After October 1922 and the end of the Russian Civil War, the USSR annulled the two Karakhan Manifestos. The current Russian Federation does not see them as valid. Taiwan (the Republic of China) does, while the People's Republic of China has yet to state an official position. The PRC did, however, redraw its map of the Russian Far East in February 2023, calling Vladivostok "Haishenwai" and Khabarovsk "Boli." These were the old Chinese names for both settlements. The Russians consider that the Russia-Border Treaties of 1991 and 2004 have set the Russian-Chinese borders where they stand on the current map.
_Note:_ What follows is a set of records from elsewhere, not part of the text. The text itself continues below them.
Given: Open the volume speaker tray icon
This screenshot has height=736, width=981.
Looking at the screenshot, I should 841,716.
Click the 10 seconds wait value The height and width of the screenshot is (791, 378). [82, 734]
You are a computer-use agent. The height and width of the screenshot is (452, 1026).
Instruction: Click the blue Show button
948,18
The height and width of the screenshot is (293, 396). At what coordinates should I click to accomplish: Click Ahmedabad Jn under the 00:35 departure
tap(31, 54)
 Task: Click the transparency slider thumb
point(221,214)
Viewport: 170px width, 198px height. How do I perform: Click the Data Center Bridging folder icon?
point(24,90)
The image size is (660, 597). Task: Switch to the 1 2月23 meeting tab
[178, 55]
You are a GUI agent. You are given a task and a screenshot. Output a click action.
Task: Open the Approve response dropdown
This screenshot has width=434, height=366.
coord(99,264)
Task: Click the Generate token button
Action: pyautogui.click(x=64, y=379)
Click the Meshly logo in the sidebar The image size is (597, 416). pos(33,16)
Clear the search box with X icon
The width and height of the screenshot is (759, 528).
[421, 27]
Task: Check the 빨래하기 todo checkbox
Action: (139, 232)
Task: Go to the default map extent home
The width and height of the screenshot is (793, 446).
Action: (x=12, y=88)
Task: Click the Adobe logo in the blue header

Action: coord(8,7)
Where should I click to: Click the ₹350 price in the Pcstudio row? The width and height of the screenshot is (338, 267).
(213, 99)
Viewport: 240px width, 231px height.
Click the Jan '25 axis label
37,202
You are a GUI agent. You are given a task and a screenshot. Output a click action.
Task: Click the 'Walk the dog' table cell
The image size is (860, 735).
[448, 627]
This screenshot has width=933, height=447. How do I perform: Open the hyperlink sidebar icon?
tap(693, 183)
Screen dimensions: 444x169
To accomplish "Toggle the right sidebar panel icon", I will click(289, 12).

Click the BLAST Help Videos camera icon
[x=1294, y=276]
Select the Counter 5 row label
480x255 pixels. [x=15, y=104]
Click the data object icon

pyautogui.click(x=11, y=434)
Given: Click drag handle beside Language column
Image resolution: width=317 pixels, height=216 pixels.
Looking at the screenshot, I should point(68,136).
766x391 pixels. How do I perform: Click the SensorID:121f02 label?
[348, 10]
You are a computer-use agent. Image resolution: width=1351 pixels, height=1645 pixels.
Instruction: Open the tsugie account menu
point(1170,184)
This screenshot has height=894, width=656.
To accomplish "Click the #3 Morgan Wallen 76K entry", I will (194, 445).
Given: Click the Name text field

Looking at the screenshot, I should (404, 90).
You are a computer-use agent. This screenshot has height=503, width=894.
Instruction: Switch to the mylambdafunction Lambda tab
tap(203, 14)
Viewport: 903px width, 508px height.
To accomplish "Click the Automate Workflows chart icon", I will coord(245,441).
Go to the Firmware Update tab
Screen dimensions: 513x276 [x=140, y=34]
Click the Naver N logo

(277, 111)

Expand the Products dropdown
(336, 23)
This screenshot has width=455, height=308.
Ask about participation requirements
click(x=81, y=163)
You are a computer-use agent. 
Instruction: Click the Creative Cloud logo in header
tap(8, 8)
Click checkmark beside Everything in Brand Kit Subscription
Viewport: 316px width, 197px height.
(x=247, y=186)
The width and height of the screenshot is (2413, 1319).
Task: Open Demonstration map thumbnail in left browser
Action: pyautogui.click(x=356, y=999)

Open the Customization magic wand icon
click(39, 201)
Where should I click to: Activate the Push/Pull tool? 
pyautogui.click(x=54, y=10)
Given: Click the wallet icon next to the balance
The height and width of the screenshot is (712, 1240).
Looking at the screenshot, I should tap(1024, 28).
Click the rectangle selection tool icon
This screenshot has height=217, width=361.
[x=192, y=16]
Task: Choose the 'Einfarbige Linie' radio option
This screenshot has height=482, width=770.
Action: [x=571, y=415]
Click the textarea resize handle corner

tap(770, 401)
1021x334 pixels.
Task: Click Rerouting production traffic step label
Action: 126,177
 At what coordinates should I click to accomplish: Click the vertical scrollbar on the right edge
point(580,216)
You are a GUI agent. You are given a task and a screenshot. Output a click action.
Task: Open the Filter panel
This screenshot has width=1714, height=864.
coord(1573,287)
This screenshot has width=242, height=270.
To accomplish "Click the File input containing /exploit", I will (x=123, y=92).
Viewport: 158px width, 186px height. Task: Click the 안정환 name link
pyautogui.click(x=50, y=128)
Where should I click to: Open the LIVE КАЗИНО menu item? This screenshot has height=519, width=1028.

Nevertheless, two American historians, Bruce A. Elleman and Jon K. Chang, believe that the Karakhan Manifestos are still valid and extant, as unilateral, legally binding declarations. They are not treaties nor accords which need to be signed by both parties. Furthermore, Elleman's Diplomacy and Deception states that the secret protocol reaffirming Russia's territorial claims in China which were acquired by Tsarist Russia "were not abolished, they were simply not enforced." The decision to accept or annul the Karakhan Manifestos would depend on future conferences and negotiations (pp. 100–102).

There are those who disagree, namely Sergey Radchenko, a scholar in international relations. When President Lai Ching-te of Taiwan made a quip (September 2, 2024) about China invading Russia to take back its "lost territories," Radchenko said that Lai was "seriously misguided." Radchenko then spoke for China saying "China fully recognizes Russia's sovereignty over these territories." The next day, September 3, Maria Zakharova, the spokeswoman for the Russian Foreign Ministry, issued a statement mirroring Radchenko's earlier remarks about the validity of China recovering its "lost territories".